Supplementary Figure-9 A. Dot blot analysis of global DNA methylation levels analyzed between KWT and KKO kidneys. B. Distribution of global methylation levels ± 10 kilobases upstream and downstream of gene bodies, KWT-blue line, KKO-orange line.
Supplementary Figure-10 A. CpG methylation levels at imprinted Hymai/Plagl1 locus (chr10:13090743–13090975, 24 CpGs), expressed as percentage (KWT vs KKO, N=2 samples each). B. Box plots showing normalized RNA expression counts of Plagl1 in KWT (n=4) and KKO (n=4) kidneys.
Supplementary Figure-11 CpG methylation levels at imprinted Igf2r-Airn locus (chr17:12769950–12769991, 7 CpGs) A, and Nespas-Gnas locus (chr2: 174297148–174297353, 20 CpGs) B, expressed as percentage (KWT vs. KKO, N=2 samples each).
Supplementary Figure-12 Distribution of differentially methylated regions between control and KKO kidneys across genome; majority of the DMRs were found in the gene bodies.

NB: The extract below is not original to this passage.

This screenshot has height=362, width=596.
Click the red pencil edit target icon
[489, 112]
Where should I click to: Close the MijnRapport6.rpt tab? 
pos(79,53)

Suppl Table-1. Differential gene expression analysis, KWT vs. KKO kidneys
Suppl Table-2. Significant DEGs (p-value < 0.05 and log2 fold change > 1)

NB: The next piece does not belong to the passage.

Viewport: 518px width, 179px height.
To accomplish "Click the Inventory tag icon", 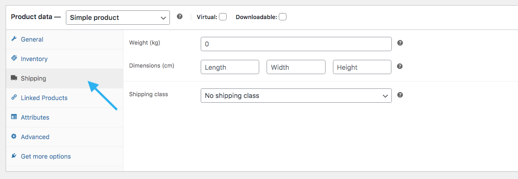I will (x=14, y=59).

Suppl Table-3. List of genes that are downregulated in KKO kidneys that are potential Hnf4a targets
Suppl Table-4. Differentially expressed Slc family genes, KWT vs. KKO kidneys
Suppl Table-5. H3K9me3 ChIP-seq peaks, KWT and KKO kidneys
Suppl Table-6. Differentially methylated regions, KWT vs. KKO kidneys
Data Availability Statement
RNA sequencing, ChIP sequencing and RRBS data generated and described in this study is deposited in NCBI GEO, Accession codes, GSE289719, GSE289720 and GSE290356). Other NGS data used for analysis are publicly available from GEO accession codes, (GSE112570, GSE149134).